Within three weeks post-accident, I didn’t recognize myself. I suffered from blinding headaches, constant nausea, and persistent dizziness. I had horrible neck pain that prevented me from looking to the right unless I moved my whole body. I had the brain fog of a new mother, insomnia that made me feel crazy, and I picked up a scary reaction of crying at everything.
I had the attention span of a small puppy, distracted by anything moving. I had the hearing of the Marvel character “Daredevil”, but I was no hero. Impulsivity was one of the most frustrating symptoms. I spent $13,000 that I didn’t have on a bunch of furniture I didn’t need.
The worst part was the denial that there was anything wrong.
Several diagnoses were shoved upon me: Traumatic Brain Injury, Migraines, Vestibular Deficit, Post-Concussive Syndrome, and Whiplash. So many things to fix. It took time for me to hop on my long train journey to recovery. One year after the fall, I am told by doctors that my deficiencies may remain as they are. I hold on to the hope of improving some symptoms. Time and neuroplasticity will tell.
My life looks different now.
Almost a year after the accident, I figured out that I couldn’t do my job. My reaction times were terrible, and the stimulation of the unit was not healing me in any way. I didn’t want to hurt a patient or myself. I spend the days in appointments and therapies.
There was no ski pass this season, but I crocheted several blankets and other projects. I’m afraid to travel because being in the car for 10 minutes makes me want to vomit. My love for reading has to take a back seat; I can only concentrate on a story for 20 minutes or less. Saving for retirement is no longer possible, as I can barely make ends meet on disability.

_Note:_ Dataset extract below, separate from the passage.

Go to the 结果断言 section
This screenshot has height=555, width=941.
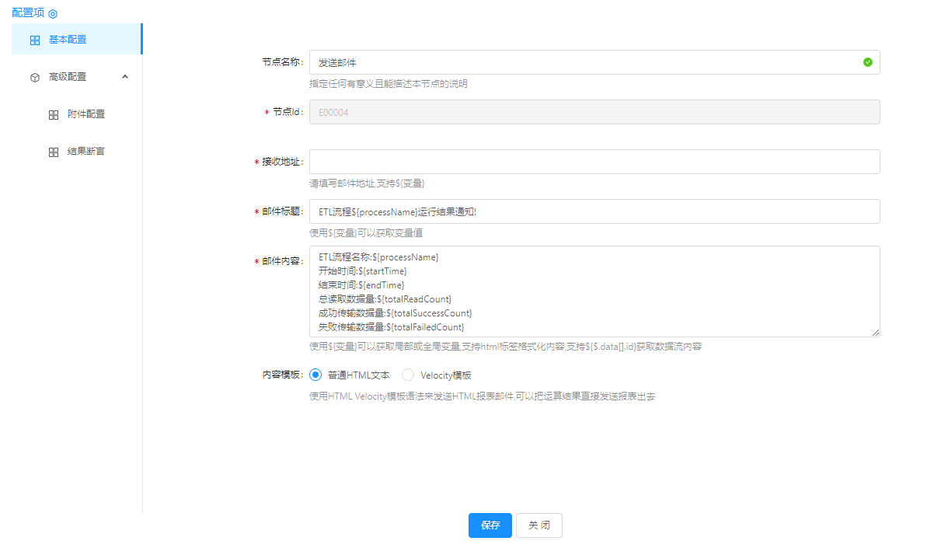click(85, 152)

Despite all of this, I am finding a way to accept what has happened. Looking at this situation as an opportunity for something else. I’m writing a book about my experience. It started as a therapeutic exercise and has become a full manuscript. In it, I share my journey and offer guidance on self-advocacy and resources for others with TBI. If my story helps even one person feel less alone on this isolating path to recovery, it will be worth it.